▶ [Source document]:

-=-=-=-=-

DEV Community

Mustafa ERBAY
Mustafa ERBAY

Posted on • Originally published at mustafaerbay.com.tr

Anatomy of Supply Chain Data Flow: ERP Integrations

When developing a manufacturing ERP, my biggest nightmare was the delay in the digital twin of a physical movement. The moment an operator scans a barcode on the factory floor, it's not enough for that data to simply be written to the database; inventory must be updated, costs calculated, the shipping department notified, and if an AI-based production planning module exists, it should recalculate the route. In my 20 years of field experience, I've seen that supply chain software isn't just "software"; it's the codified representation of an organizational flow.

In this article, we'll examine the data's journey in a manufacturing ERP, from raw material acceptance to invoicing, the technical bottlenecks I encountered, and the architectural approaches I used to overcome them. I'll particularly focus on PostgreSQL transaction management, network layer segmentation, and asynchronous data processing. If your system receives complaints like "I sent the data, but it's not showing in stock," you're likely experiencing a leak somewhere in this flow.

-=-=-=-=-

▶ [Set tasks]:
(1) Answer these questions about the supply chain ERP article:
(a) How many years of field experience does the writer claim?
(b) Which database's transaction management does the article say it will particularly focus on?
(c) Where was the article originally published?
(2) Carry the supply chain ERP article forward from its final sentence and write the next few paragraphs.

▶ [Data section]:
-=-=-=-=-

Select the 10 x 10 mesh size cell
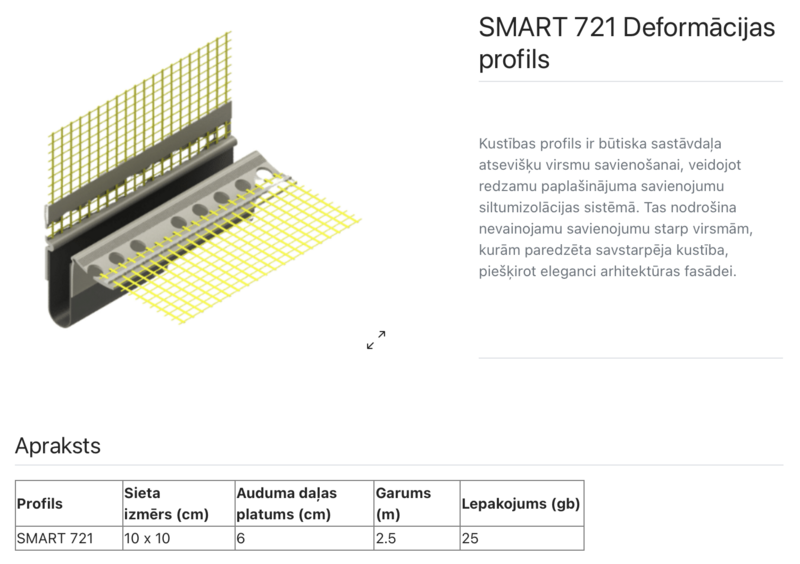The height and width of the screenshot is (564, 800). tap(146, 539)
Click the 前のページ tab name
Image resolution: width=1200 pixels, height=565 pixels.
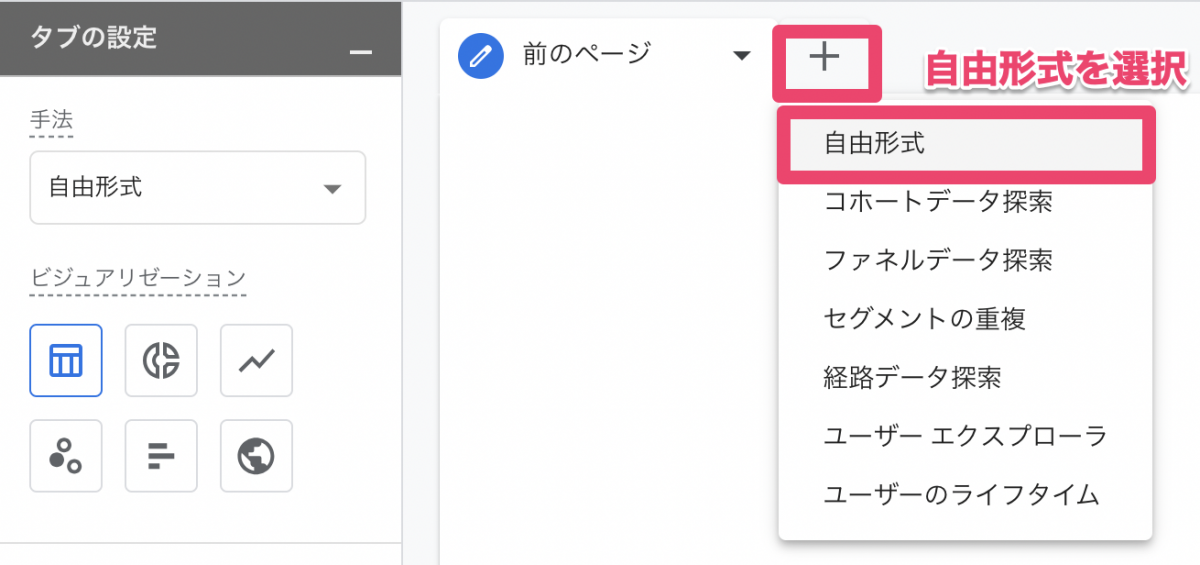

-=-=-=-=-

▶ [Answers to the exercise]:
(1)
(a) 20 years.
(b) PostgreSQL.
(c) mustafaerbay.com.tr.

(2)
The Data's Journey: From Raw Material to Product – SQL Operations

Everything in the supply chain begins with an INSERT or UPDATE, but these operations must be atomic. When working in a manufacturing ERP, if the system crashes while 500 kg of polypropylene leaving the raw material warehouse is being assigned to a work order, it leads to "lost" inventory. In such situations, I always use the Transaction Outbox Pattern to maintain consistency even under heavy load. While writing data to the main table, I also record the pending task in an "outbox" table within the same transaction.

Let me give you a real-world example: In one of my client's projects, data was being entered simultaneously from 40 different operator screens. When we tried to do too much work within BEGIN and COMMIT blocks on PostgreSQL, lock times increased, and we encountered deadlock errors. The solution I found was to move heavy calculations (like cost accounting) outside the main transaction and manage them asynchronously via a worker. This reduced UI latency from 800ms to 40ms.

-- Transaction Outbox Example
BEGIN;
  -- Record stock movement
  INSERT INTO stock_movements (product_id, quantity, type) 
  VALUES (101, -50, 'PRODUCTION_CONSUMPTION');

  -- Work order notification to outbox table
  INSERT INTO outbox_events (event_type, payload, status)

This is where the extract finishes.